Posted by on Apr 14, 2016

Local singer-songwriter, folklorist and storyteller Tony Norris. Photo by Clair Anna RoseLetter by letter, word by word, a story expands from the smallest of kernels into something more, reminding me when the work is hard and grinding of that annoyingly perky gardening song: inch by inch, row by row, gonna make my garden grow. And it is springtime, the time of year when every element of life seems attuned to new purpose: through the window the house finches are building a nest on a small platform under the eaves—a square of plywood that I attached there years ago when we were first fixing up the outside. It seemed a hospitable thing do to extend the benefits of our new home to others. We spent a lot of time that summer redoing and patching and painting the fascia and the rafter tails, learning new handyman skills since we’d just bought a house for the first time.

The house finches have no such advantage, you might say, weaving their tidy nest without the benefit of opposable thumbs, or hands at all. I see them in the yard, collecting fine fuzz that they find somewhere, then flying back to their home until at last they are satisfied, and ready.

Last week I was unlocking my bike just outside my office when I saw a movement, heard a soft caw, and, looking up, spotted a crow in the scraggly juniper just overhead. The crow hopped to where a long ragged shred of bark was hanging from the tree’s trunk, a mother lode of cushioning for a nest. The bird began yanking hard. To no avail—the bark was still attached much higher than the crow’s head.
..........
Short exercise
Extend the springtime nesting essay from its last sentence onward. The records have nothing to do with this.

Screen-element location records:
..........
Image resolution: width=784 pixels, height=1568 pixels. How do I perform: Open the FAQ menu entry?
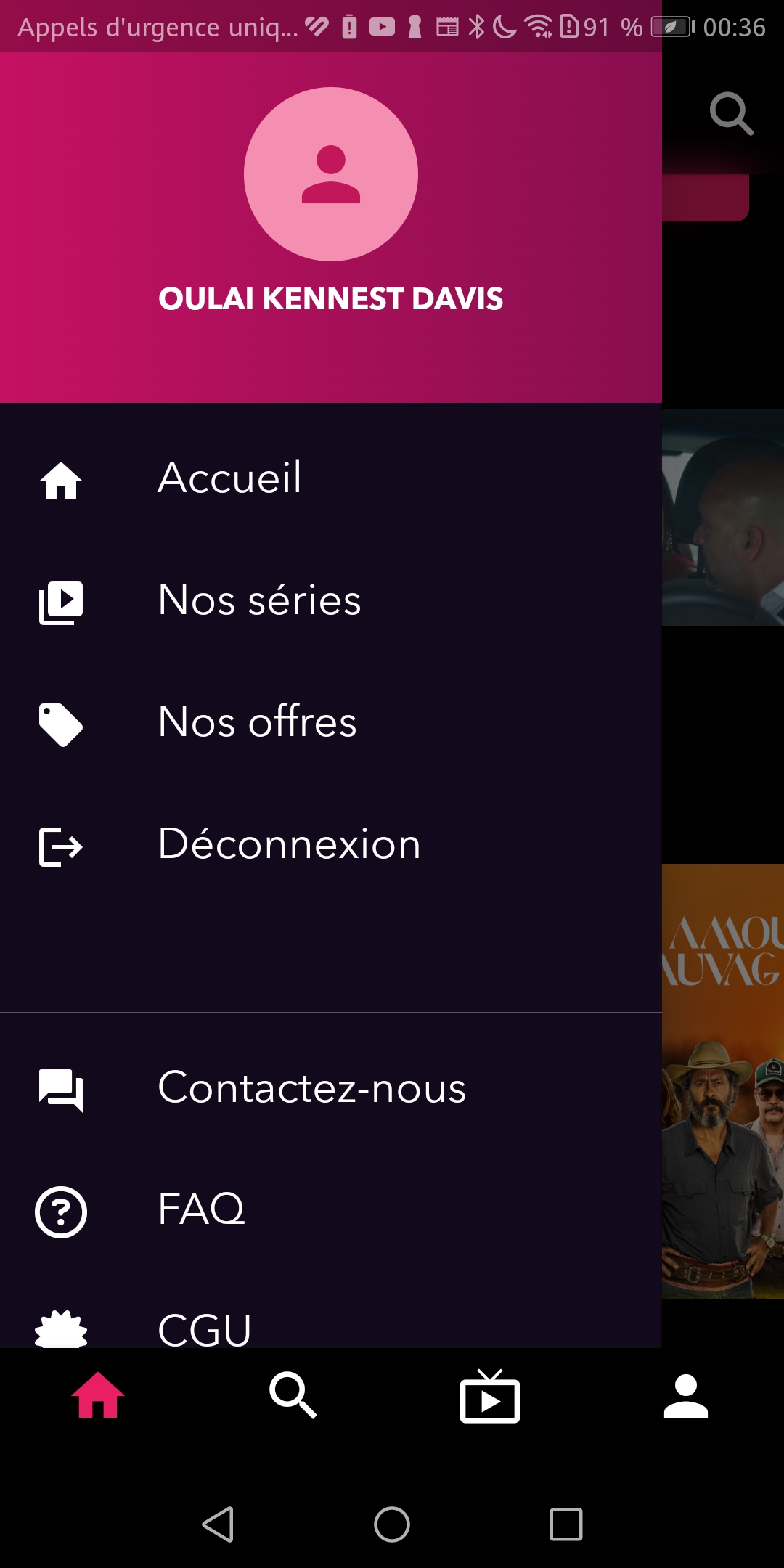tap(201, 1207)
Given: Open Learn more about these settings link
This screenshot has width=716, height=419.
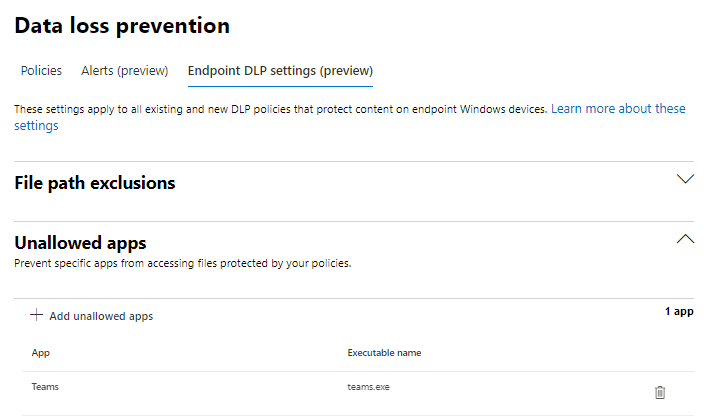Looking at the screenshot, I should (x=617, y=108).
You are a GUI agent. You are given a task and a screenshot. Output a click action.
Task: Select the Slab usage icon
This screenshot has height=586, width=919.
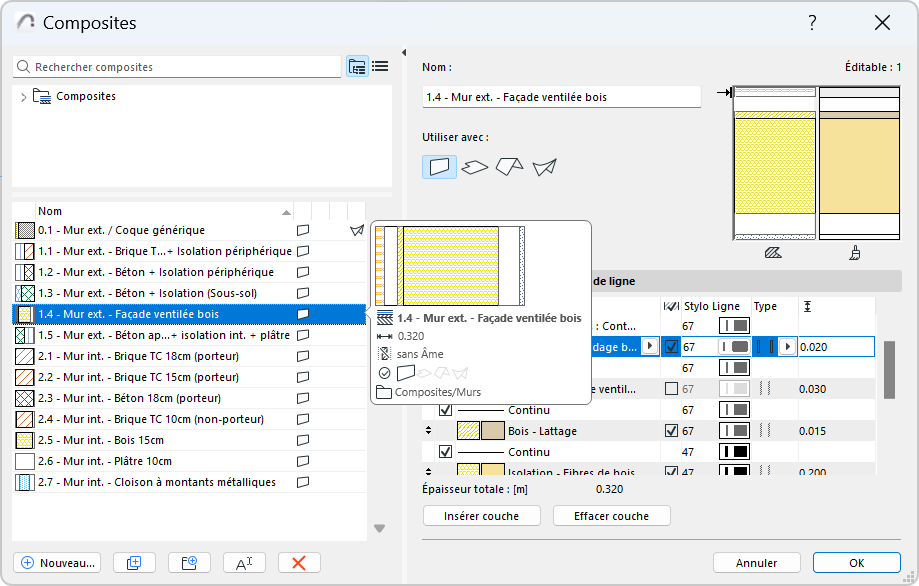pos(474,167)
..........
The reply
It must be the Boy Scout in me, but I immediately had the thought, Here, let me help you with that—can I give you a hand? because I saw how a quick pull with two hands would make quick work of the task. Then realized that a wild animal probably wouldn’t want my help in that way: in this case my agile hands would be a threat rather than a help. So I watched as the crow left the long shred alone and instead hopped to a branch where it pulled up numerous smaller pieces.

Yes, people have clever hands, I thought, but the birds—they have clever beaks. How did it pick up all those new pieces without dropping the old? When its bill was crammed full it made another tiny caw, then flew off toward its nest.

Probably I’ve been primed to think about the tools we have, or lack, because of the guy I recently saw eating menudo at a hole-in-the-wall Mexican place down in Globe. The place was full with a weekend lunch crowd, and it was not until after we’d had to wait by the door for a while and then slid into a booth that I saw him: a skinny older man sitting in another booth, talking with his tablemates just like the weekend bikers and other families were doing—and being spooned menudo from a bowl by a younger woman who might have been his daughter.

It took me a spell of discreet looking before I realized that in fact the man had no hands, only rounded stubs of arms just below his shoulders. No wonder he was being spoon fed. This was a man who must be spoon fed a lot.

Our eggs and chorizo arrived. I wondered what had happened: a tragic mining accident? Or had he always lacked arms? Was he born that way? I picked at my food, full of unanswered questions. How would you lead life without hands—without the ability to pick up a pen, caress a lover, give a hug to a child? Or, for that matter, unzip your fly? What a radical dependence on others you would experience.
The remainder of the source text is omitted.